用java签名和用cryptoapi签名生成的数据的相互验证

来源：互联网发布：cfd软件有哪些编辑：程序博客网时间：2024/06/05 19:31

cryptoapi的CryptSignHash方法签名生成的数据是pkcs#7格式的，java中通过bouncycastle的CMSSignedData可以实现pkcs#7格式签名数据的验证，利用CMSSignedData签名生成pkcs#7格式数据。代码如下：

/**

* 验证pkcs7格式的签名数据

* @param signedData pkcs7格式的签名数据

* @return 验证结果

* @throws Exception

public boolean verify(byte[] signedData) throws Exception ...{

CMSSignedData sign = new CMSSignedData(signedData);

CertStore certs = sign.getCertificatesAndCRLs("Collection", "BC");

SignerInformationStore signers = sign.getSignerInfos();

Collection c = signers.getSigners();

Iterator it = c.iterator();

boolean bresult = true;

//当有多个签名者信息时需要进行全部验证

while (it.hasNext()) ...{

SignerInformation signer = (SignerInformation) it.next();

Collection certCollection = certs.getCertificates(signer.getSID());

Iterator certIt = certCollection.iterator();

X509Certificate cert = (X509Certificate) certIt.next();//证书链????

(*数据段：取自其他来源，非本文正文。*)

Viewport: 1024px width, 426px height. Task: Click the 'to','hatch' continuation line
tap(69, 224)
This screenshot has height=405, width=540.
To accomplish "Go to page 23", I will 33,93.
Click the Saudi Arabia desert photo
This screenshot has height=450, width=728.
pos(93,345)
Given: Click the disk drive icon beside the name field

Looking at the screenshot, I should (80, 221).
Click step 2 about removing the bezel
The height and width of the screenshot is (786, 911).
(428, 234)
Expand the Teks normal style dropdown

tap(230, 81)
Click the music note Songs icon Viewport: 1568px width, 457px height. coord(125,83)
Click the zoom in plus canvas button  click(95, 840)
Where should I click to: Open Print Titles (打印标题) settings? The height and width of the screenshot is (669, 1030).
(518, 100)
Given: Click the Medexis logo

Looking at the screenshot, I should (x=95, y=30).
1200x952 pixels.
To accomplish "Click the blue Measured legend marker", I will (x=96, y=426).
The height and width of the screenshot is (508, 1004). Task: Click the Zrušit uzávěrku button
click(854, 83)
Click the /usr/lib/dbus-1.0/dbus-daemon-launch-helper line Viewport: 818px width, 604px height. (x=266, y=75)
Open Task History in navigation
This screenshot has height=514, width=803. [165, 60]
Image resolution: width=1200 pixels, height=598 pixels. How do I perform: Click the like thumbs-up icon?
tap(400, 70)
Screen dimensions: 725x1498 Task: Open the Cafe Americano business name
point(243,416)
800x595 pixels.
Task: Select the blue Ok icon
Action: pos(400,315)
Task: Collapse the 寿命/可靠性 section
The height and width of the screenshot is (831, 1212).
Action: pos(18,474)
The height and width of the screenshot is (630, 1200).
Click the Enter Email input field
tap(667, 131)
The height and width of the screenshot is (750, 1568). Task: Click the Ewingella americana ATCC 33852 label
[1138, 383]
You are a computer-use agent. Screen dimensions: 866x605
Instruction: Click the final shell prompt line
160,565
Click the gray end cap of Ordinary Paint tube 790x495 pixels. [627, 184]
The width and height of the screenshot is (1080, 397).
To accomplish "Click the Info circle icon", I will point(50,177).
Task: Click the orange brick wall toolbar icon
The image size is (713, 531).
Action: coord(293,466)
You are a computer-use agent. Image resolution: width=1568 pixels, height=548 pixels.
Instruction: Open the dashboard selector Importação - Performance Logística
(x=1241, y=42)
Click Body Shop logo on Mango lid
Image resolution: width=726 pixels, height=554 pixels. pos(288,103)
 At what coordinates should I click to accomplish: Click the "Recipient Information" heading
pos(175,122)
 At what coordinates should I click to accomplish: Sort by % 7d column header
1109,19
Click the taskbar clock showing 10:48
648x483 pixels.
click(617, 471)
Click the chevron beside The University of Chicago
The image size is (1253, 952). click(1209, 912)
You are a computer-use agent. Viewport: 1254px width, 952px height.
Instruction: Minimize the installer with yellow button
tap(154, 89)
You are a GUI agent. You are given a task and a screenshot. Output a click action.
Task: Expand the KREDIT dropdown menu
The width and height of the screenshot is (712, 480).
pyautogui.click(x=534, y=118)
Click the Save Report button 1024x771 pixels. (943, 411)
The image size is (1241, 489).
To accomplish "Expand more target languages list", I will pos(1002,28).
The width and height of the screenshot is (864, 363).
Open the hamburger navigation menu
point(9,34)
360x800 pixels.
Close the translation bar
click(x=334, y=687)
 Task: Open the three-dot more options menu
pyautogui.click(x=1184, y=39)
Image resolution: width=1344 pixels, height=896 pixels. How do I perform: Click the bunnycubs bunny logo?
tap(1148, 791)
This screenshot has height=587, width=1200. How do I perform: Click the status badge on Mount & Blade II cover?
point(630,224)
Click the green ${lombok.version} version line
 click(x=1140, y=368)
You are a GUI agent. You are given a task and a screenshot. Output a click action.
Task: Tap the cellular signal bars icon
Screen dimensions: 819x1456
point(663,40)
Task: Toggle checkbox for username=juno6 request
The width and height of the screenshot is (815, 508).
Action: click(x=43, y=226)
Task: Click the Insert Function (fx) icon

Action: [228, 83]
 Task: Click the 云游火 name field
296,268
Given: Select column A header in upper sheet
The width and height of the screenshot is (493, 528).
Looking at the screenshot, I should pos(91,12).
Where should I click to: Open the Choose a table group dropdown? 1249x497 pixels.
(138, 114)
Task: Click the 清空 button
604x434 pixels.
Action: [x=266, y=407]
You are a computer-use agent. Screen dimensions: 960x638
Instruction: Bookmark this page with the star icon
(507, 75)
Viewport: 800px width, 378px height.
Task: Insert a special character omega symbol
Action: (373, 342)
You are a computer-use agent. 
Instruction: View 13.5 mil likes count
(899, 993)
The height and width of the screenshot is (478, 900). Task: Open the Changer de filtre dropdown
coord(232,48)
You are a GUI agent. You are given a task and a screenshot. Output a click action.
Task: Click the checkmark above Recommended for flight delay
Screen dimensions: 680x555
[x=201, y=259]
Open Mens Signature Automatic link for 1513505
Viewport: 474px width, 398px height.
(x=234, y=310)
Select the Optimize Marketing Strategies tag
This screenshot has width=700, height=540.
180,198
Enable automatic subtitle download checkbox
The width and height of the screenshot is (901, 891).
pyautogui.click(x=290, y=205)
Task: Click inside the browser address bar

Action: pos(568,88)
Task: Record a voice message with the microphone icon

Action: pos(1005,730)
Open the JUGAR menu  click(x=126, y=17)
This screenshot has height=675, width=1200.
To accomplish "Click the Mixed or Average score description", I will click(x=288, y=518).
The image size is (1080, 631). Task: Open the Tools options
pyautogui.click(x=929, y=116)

byte[] data = signer.getSignature();

logger.debug("签名后数据:" + data.length);

for (int i = 0; i < data.length; i++) ...{

System.out.print(" " + data[i]);

}

System.out.println();

logger.debug("签名后数据Base64: " + new String(Base64.encode(data),"utf8"));

if (signer.verify(cert.getPublicKey(), "BC")) ...{//验证过程???

logger.info(" pkcs7 verifed success!");

}else...{

bresult = false;

}

return bresult;

}

/**

* 签名生成pkcs7结构数据

* @param signText 原始数据

* @param keystore 密钥库

* @param keyalias 密钥别名

* @param password 密钥库密码

* @return 签名后数据

* @throws Exception

public byte[] sign(byte[] signText,KeyStore keystore,String keyalias,char[] password) throws Exception {

CMSSignedDataStreamGenerator gen = new CMSSignedDataStreamGenerator();

Enumeration en = keystore.aliases();

//遍历密钥库的密钥别名

while(en.hasMoreElements()){

String alias = (String)en.nextElement();

logger.debug("keyalias:" + alias);

if(!alias.equalsIgnoreCase(keyalias))continue;

//根据别名从证书中获取私钥

PrivateKey prikey = (PrivateKey) keystore.getKey(keyalias,password);

X509Certificate x509 = null;

//获取该别名对应的证书链

Certificate[] certs = keystore.getCertificateChain(keyalias);

if (certs[0] instanceof X509Certificate) {//user's certificate

x509 = (X509Certificate) certs[0];

}

if (certs[certs.length - 1] instanceof X509Certificate) {//root certificate

x509 = (X509Certificate) certs[certs.length - 1];

}

gen.addSigner(prikey, x509, CMSSignedDataStreamGenerator.DIGEST_SHA1,

"BC");

CertStore certstore = CertStore.getInstance("Collection", new CollectionCertStoreParameters(Arrays.asList(certs)),"BC");

gen.addCertificatesAndCRLs(certstore);

}

//输出字节流

ByteArrayOutputStream bOut = new ByteArrayOutputStream();//"e:/JavaSignedData.txt"

OutputStream sigOut = gen.open(bOut,true);//false,不含原始数据，减轻传输负担

sigOut.write(signText);//对原始数据进行签名

sigOut.close();

logger.info("pkcs7 signed success!");

byte[] signedData = bOut.toByteArray();//签名后数据

bOut.close();

byte[] signedDataBase64 = Base64.encode(signedData);

logger.debug("签名后数据： " + new String(signedData,CHARSET) + " ");

logger.debug("签名后数据Base64： " + new String(signedDataBase64,CHARSET) + " ");

return signedData;

}

注意，如果验证cryptoapi的CryptSignHash方法生成PKCS#1的签名数据，则需要在验证时增加一个null byte，代码如下：

Signature sig = Signature.getInstance("MD5withRSA","BC");

sig.initVerify(publicKey);

sig.update(data);//data为原始数据

sig.update((byte)0);//增加一个null byte。

sig.verify(signedData)//signedData为cryptoapi签名生成的128位数据。